Comparing wave transformation of a hard, impermeable structure with various biogenic, permeable structures

Abstract

Intertidal areas worldwide are threatened by man-made basin alterations, boat-wakes, and sea-level rise, resulting in changed sediment dynamics and a process called sediment starvation. Traditionally, hard and impermeable structures are constructed on intertidal foreshores to attenuate wave energy and restore the disbalance in sediment dynamics. However, wave reflection and scouring in front of the structure are reasons why there is a growing consensus toward more permeable and biogenic structures in coastal defence schemes. The assessment of the interaction of waves with these permeable structures is limited in the literature.
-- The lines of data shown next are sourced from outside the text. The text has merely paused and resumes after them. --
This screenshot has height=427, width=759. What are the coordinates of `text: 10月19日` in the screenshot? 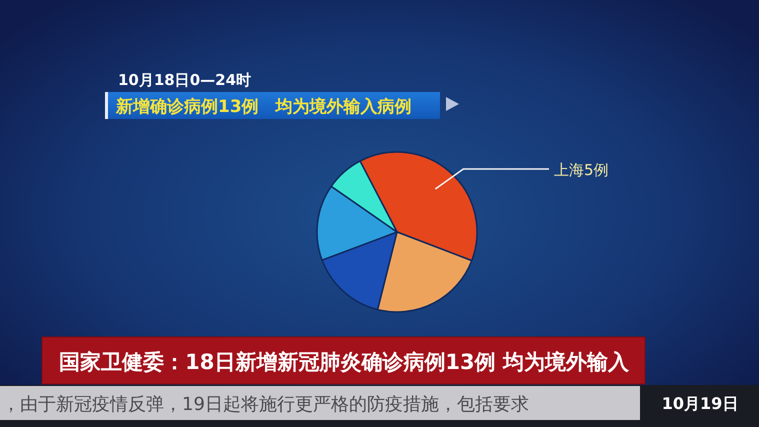 It's located at (700, 404).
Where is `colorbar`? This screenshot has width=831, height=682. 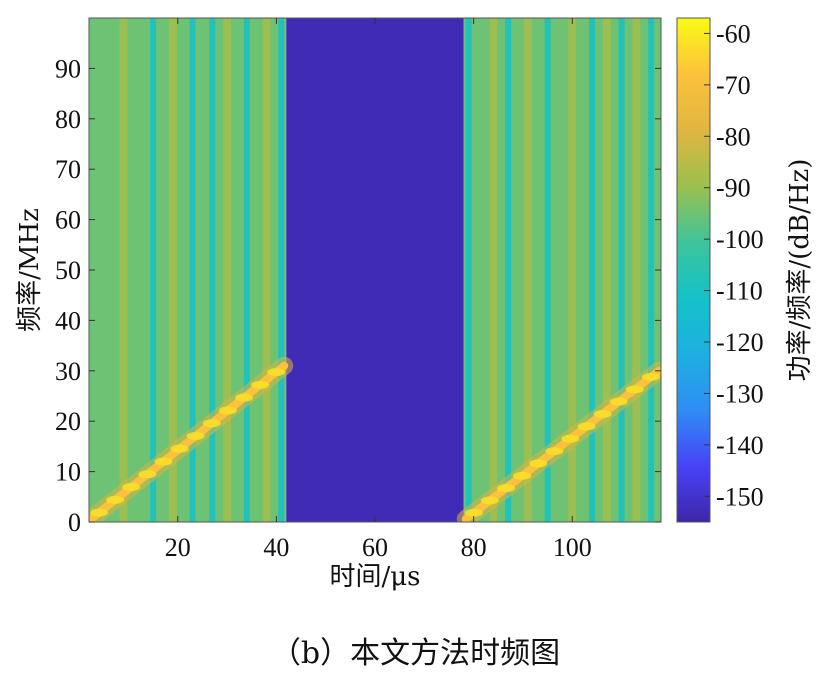
colorbar is located at coordinates (694, 270).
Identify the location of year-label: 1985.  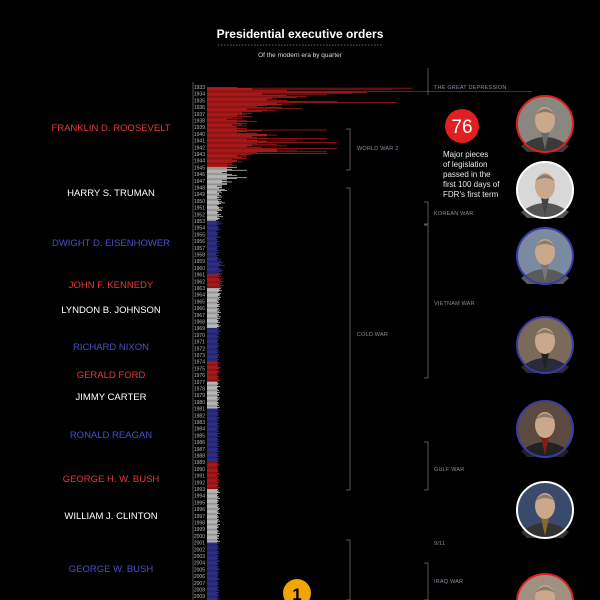
(200, 436).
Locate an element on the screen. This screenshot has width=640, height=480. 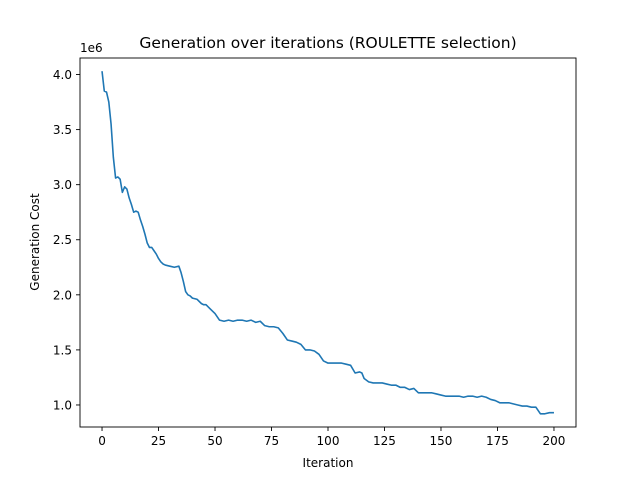
x-tick-label: 75 is located at coordinates (272, 441).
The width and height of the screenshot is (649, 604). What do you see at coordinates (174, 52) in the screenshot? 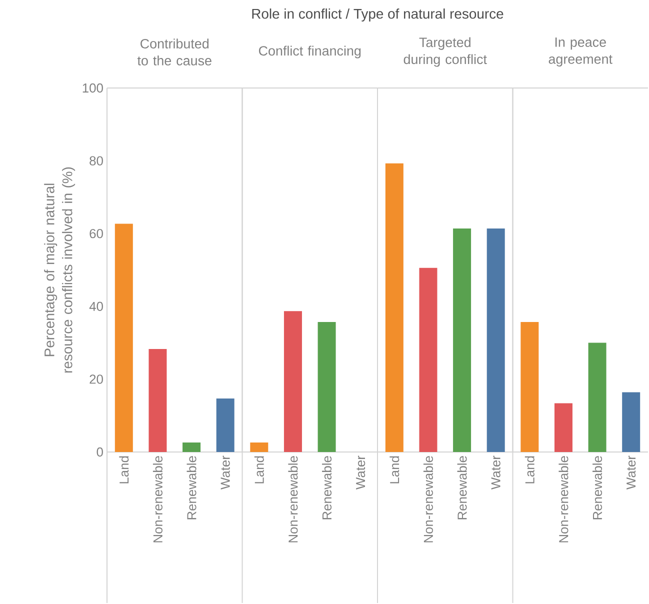
I see `chart-title: Contributed to the cause` at bounding box center [174, 52].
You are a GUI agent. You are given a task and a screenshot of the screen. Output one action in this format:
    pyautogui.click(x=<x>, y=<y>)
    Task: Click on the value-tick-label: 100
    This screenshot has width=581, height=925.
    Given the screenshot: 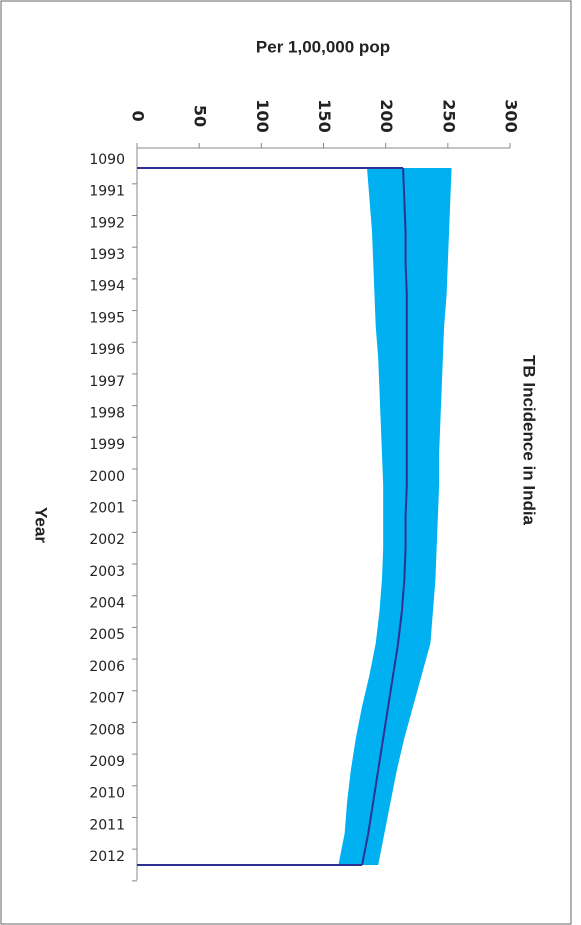 What is the action you would take?
    pyautogui.click(x=262, y=116)
    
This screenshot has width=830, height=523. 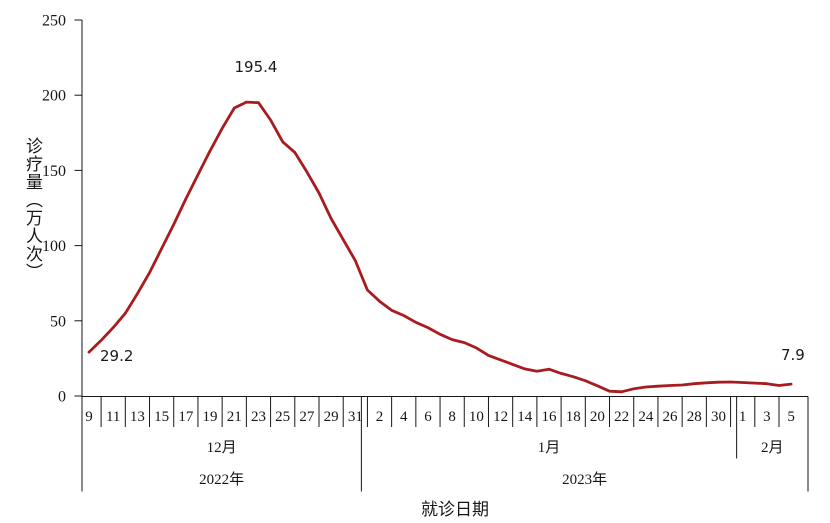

This flume study quantified and compared wave attenuation, reflection, and scouring potential of different-sized gabions filled with empty oyster shells, empty mussel shells, loose brushwood, and bundled brushwood to a hard brick stone structure under varying hydrodynamical conditions. The results show that consistent differences in wave attenuation were hardly observed between hard and biogenic materials. The emerged mussel structure even attenuated wave energy best for low submergence ratios. Emerged hard structures with low submergence ratios did generate up to 46.2% more wave reflection than the various biogenic structures for incident short-period waves. There was also a higher bed shear stress under wave action measured just before the emerged hard structure. Additionally, the correlation between wave reflection/attenuation and relative submergence showed a large spread, highlighting the importance of incident wave characteristics in describing this correlation. The findings demonstrate why there is increasing attention to using biogenic structures to protect intertidal areas from sediment starvation and can be used as guidelines for implementation under natural conditions.